I hope everyone’s 2019 is off to a good start. My gosh, I have not posted since New Year’s Day almost three full weeks ago, the longest stretch with no posts since I began the blog eight years ago. I went on holiday January 3 and have spent the time since my return preparing for the upcoming semester. My co-teacher and I have been discussing the syllabus, narrowing down the reading list, and such. It is always exciting and a little nerve-inducing getting ready for a new term. I’m fortunate to have such a good colleague.

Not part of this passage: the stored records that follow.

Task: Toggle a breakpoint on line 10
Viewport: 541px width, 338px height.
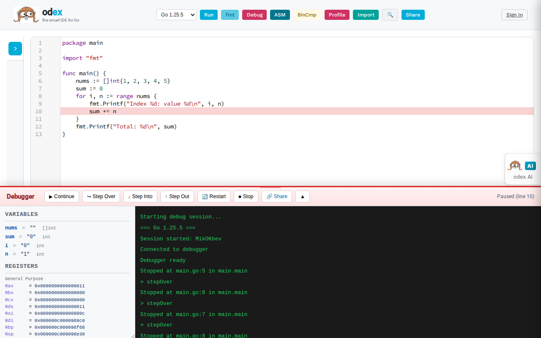Action: point(38,111)
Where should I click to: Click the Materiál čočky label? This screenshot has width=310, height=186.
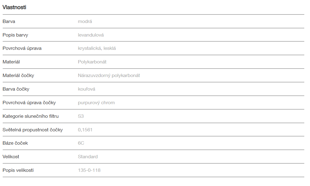(18, 75)
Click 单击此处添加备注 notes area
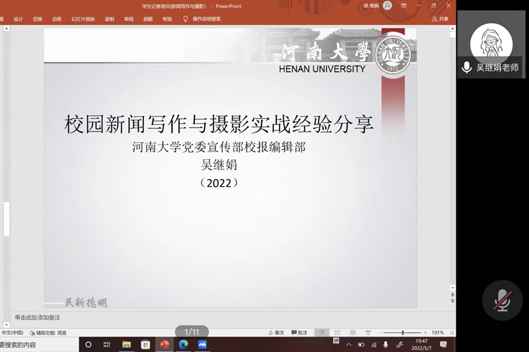The height and width of the screenshot is (352, 529). pos(42,318)
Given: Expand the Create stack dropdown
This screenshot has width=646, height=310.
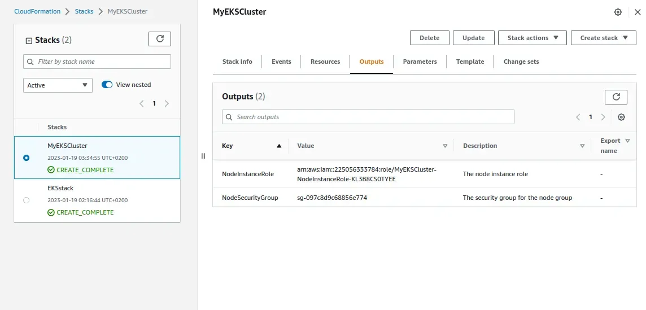Looking at the screenshot, I should (x=603, y=38).
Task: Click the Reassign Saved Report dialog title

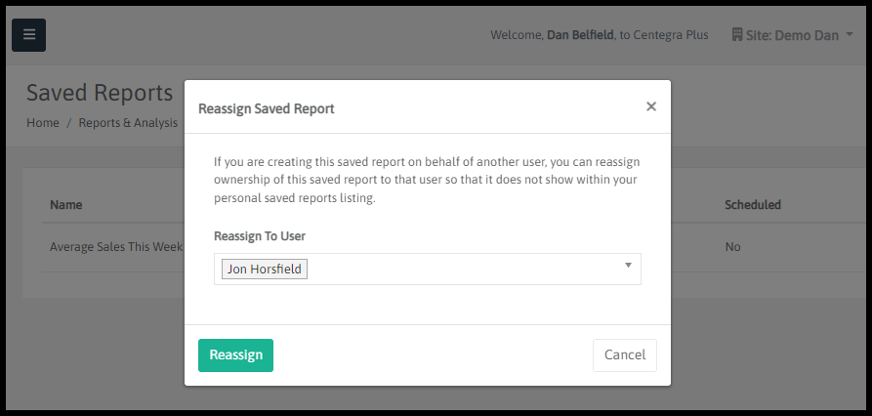Action: pyautogui.click(x=266, y=108)
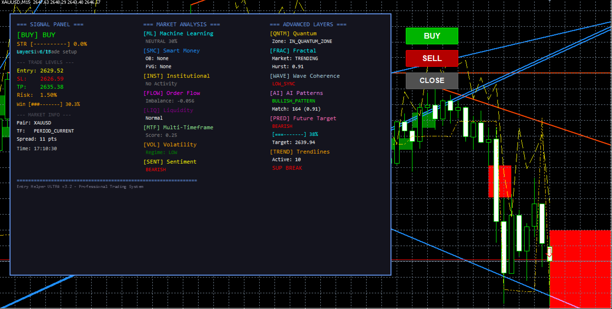The width and height of the screenshot is (612, 309).
Task: Expand the [MTF] Multi-Timeframe section
Action: [179, 127]
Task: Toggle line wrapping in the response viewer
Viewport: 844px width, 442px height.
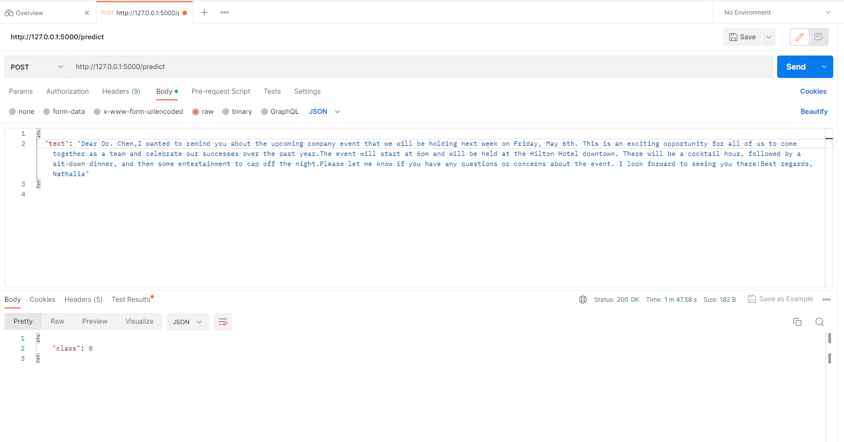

I am here in the DC area for the weekend. Yesterday the Hayfoot and I visited George Washington’s Mount Vernon. The last time I was there was more than forty-five years ago. I wanted to visit before starting the James Thomas Flexner four-volume biography, which I intend to begin when I get back to New York City. I am supposed to give a talk related to Washington at a particular historic site in Manhattan on Presidents Day, but with the government shutdown still ongoing we will see what happens.

George Washington’s Mount Vernon, January 2019

A cold January day is an opportune time to visit. They estimated at the information desk that they would receive 500 visitors for the day, as opposed to the 6000-8000 daily tourists they receive on a typical spring or summer day. When we arrived at the mansion itself, we walked right up as the tour was commencing. No lines. Alas photography was not permitted in the house, but my favorite item was the Bastille Key given to George Washington by the Marquise de Lafayette. I made a point to the tour guide that Lafayette gave the key to Washington with the idea that future generations might see and appreciate its significance–and that that was precisely what our little group was doing at that moment. She had clearly never thought of it like that before and lit up when I said it.

A little later in the tour we were in the outdoor kitchen when a visitor asked the guide to explain again why officials at the site refer to Mount Vernon’s enslaved community not as “slaves” but as “enslaved persons.” The reason, the guide explained quite well, is to affirm the humanity of this community and tell their stories with fuller nuance. A few in the group still weren’t getting it. As it happened this came at the end of the tour, after which we all exited into the courtyard area. We joined an informal discussion at this point in which our group was still discussing the terminology about the enslaved community. As she so often does, the Hayfoot stepped up and with clarity and compassion added a few salient points that built on what the guide had said. A few eventually “got it,” with or without necessarily agreeing with the premises being expressed. A smaller number never did get it. If they went home to ponder it, or put it out of their minds entirely right then and there, I will never know.

All in all it was a great day. There was so much to see and so little time to take it all in that we became Mount Vernon members. So come spring we’ll be there again, only this time with the great masses taking in the gardens and all else there is to see and learn at George Washington’s Mount Vernon.